• [TEXTE PROPOSÉ]:

——————

Un gourou absolu, un prophète, un messie ou sauveur - homme ou femme - prétend connaître la voie absolue du salut et, pour y arriver, il prône un concept élaboré, tout aussi absolu, qui ne cadre pratiquement pas avec les expériences humaines habituelles dans le domaine mystico-spirituel. De plus, une telle " instance supérieure " peut vivre au loin ou être morte, donc inaccessible dans les deux cas. Il arrive également que le mouvement se réclame d’une doctrine désincarnée, indépendante de toute personnalité :

La " vérité " du groupe est sacro-sainte (elle ne supporte aucune critique). Elle est imposée radicalement parfois en recourant à des moyens extrêmes : des théories de conspiration (1) (de l’extérieur) sont inventées, la peur (de certaines personnes du groupe) est atti-sée et exploitée, des dépendances sont créées et renforcées (rencontres quotidiennes, isolement du groupe, isolement des membres, contrôles par le groupe etc.). De telles "vérités" sont institutionnalisées au moyen de techniques d’endoctrinement et de manipulation (processus de dynamique de groupe, rituels ou langage artificiel).

La force avec laquelle ces caractéristiques se manifestent dépend à la fois de la taille, de l’âge et de la structure organisationnelle du groupe ainsi que de la complexité de la doctrine. Il est également possible de faire appel à ces caractéristiques pour l’évaluation des courants fondamentalistes ou de mouvements internes à des religions reconnues. Il s’agit en fait d’éléments de base et de mécanismes schématiques identiques que l’on retrouve généralement dans les mouvements les plus divers qui, au premier abord, ne semblent pas comparables.

L’expérience montre que, lorsque plusieurs de ces caractéristiques - variables quant à leur orientation - se manifestent avec une certaine intensité - qui est, elle aussi, sujette à variation - au sein d’un groupe, il est possible de conclure qu’il y a endoctrinement et manipulation suggestive, même s’il n’est pas facile de le prouver concrètement au moyen d’exemples précis. L’examen de groupements douteux en fonction de ces caractéristiques permet de renoncer à leur étiquetage au moyen de termes tels que "secte", "communauté d’esprit", "nouveau culte religieux", "mouvement d’inspiration extrême-orientale", "organisation occulte" etc., ce qui, par conséquent, permet également de renoncer à la définition de ces termes.

——————

• [CONSIGNE]: Continuez le texte consacré aux caractéristiques des groupements douteux en reprenant juste après sa dernière phrase.

• [DONNÉES]:
——————

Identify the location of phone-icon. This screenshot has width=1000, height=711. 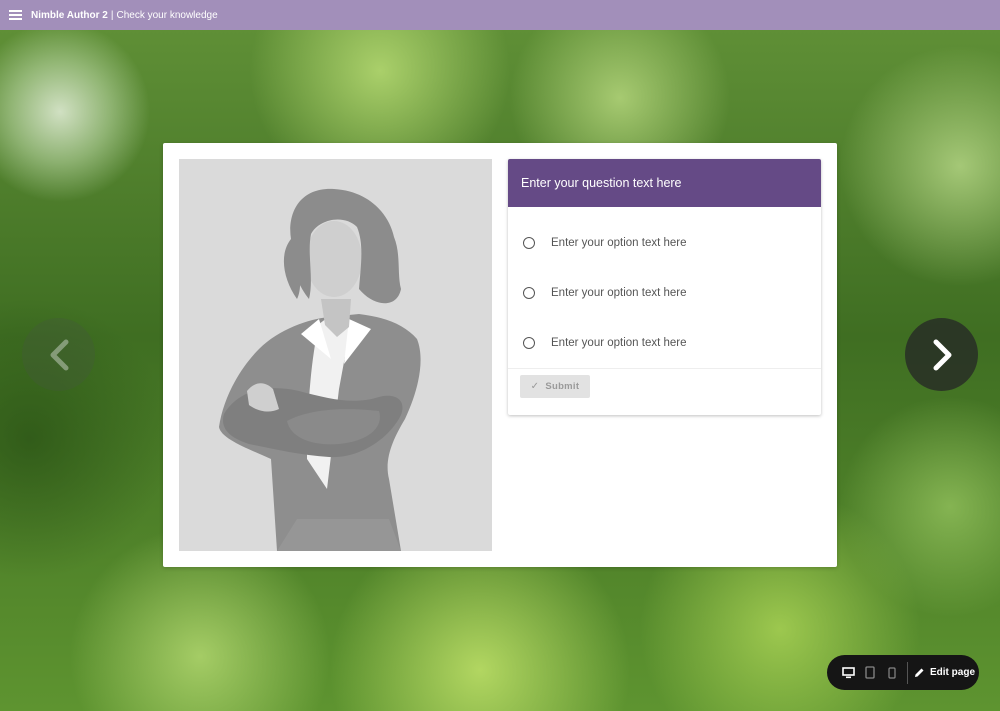
(892, 673).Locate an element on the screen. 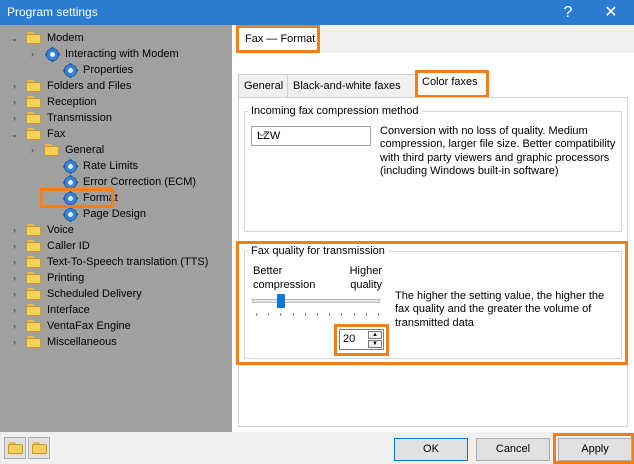  spin-up-icon: ▲ is located at coordinates (375, 335).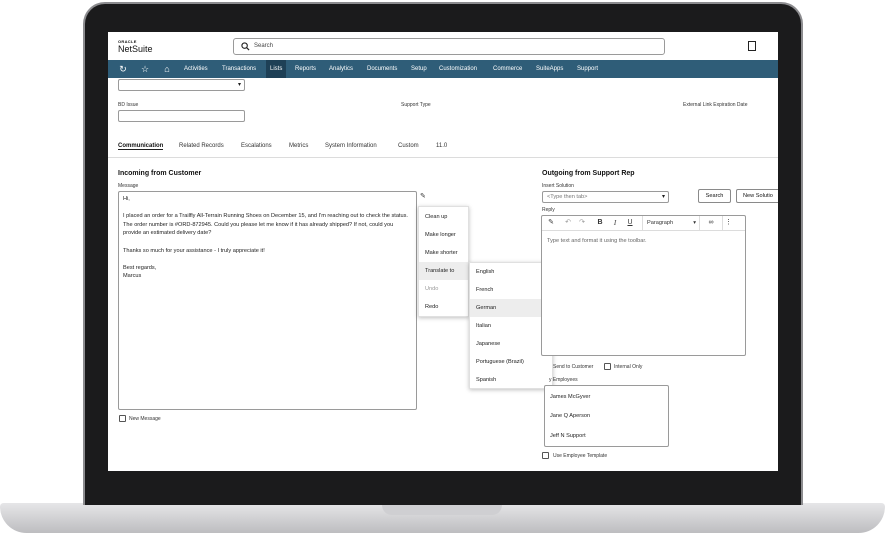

——————

• [RÉPONSE ATTENDUE]:
Ceci vaut également pour les termes plus généraux tels que " communauté religieuse " ou "Eglise" que certains groupements utilisent afin de ne pas être étiquetés en tant que " secte " et ainsi prêter le flanc à la critique. A l’inverse, certaines Eglises peuvent présenter des traits sectaires. De l’avis des personnes entendues, une approche qui se réfère aux caractéristiques structurelles et méthodiques présentées n’affecte pas la liberté de conscience et de croyance garantie par la Constitution. Ainsi, l’Etat sort de la ligne de mire de la critique : il ne juge ni ne condamne les conceptions de l’univers et les idées de groupes.

Toutefois, les structures, les méthodes et les contenus ne peuvent pas toujours être clairement séparés les uns des autres. Il n’est pas possible de renoncer à conduire une réflexion au sujet du contenu et de l’idéologie lorsque l’idéologie - toujours basée sur une vision de l’homme - constitue une partie de la méthode. Lorsque cette idéologie est raciste ou fasciste et qu’elle est ouvertement propagée, les bases légales actuelles (art. 261 bis Code pénal : "Discrimination raciale") permettent déjà d’intervenir (ce qui n’est pas le cas lorsqu’elles sont propagées dans des cercles fermés et privés, ce qui démontre l’importance et la nécessité de l’information). Les tendances racistes ou antisémites, ou encore d’extrême droite ou fascistoïdes, peuvent prendre différentes formes (Cf. différents textes in Tangram, n° 6) :

* mouvements ou publications exprimant ouvertement des opinions racistes, antisémites ou négationnistes.

* doctrines s’appuyant sans recul sur des courants de pensée racistes ou antisémites plus anciens et parfois inhérents à la mentalité d’une époque donnée (elles sont plus dangereuses, mais il est plus difficile de les mettre en évidence). Il est indispensable ici que les tenants d’une telle doctrine soumettent la tradition de pensée concernée à un réexamen critique, qu’ils prennent leurs distances avec les éléments racistes que la doctrine propagée peut avoir, et qu’il soit procédé le cas échéant à leur réinterprétation religieuse ou théologique.

* doctrines antidémocratiques remettant en cause les valeurs humanistes et égalitaires qui fondent notre société.

En outre, une séparation nette n’est pas possible non plus dans les cas où une méthode portant atteinte aux droits fondamentaux est un produit ou un prolongement de l’idéologie. C’est le cas notamment lorsque la critique interne (du contenu ou de l’idéologie) du groupe est interprétée comme étant une " tentation de Satan " ou imputée à un manque de loyauté du membre envers sa communauté et qu’elle est (parfois) sanctionnée par des "comités de justice" internes.

En ce qui concerne l’exploitation sexuelle également, elle peut trouver ses racines dans les structures internes du groupe, dans l’obéissance et la soumission. Mais elle peut également être justifiée pour des raisons idéologiques, notamment lorsqu’elle devient un " acte sacré " ou qu’elle résulte de la préférence pour un membre particulier qui est désigné en tant que "l’élu du gourou" et qui se considère également comme tel. De telles tristes pratiques - dont les victimes sont souvent des enfants - se distinguent de l’exploitation sexuelle que l’on rencontre également dans la société dans la mesure où les coupables n’agissent pas de manière isolée ou pour des motifs individuels.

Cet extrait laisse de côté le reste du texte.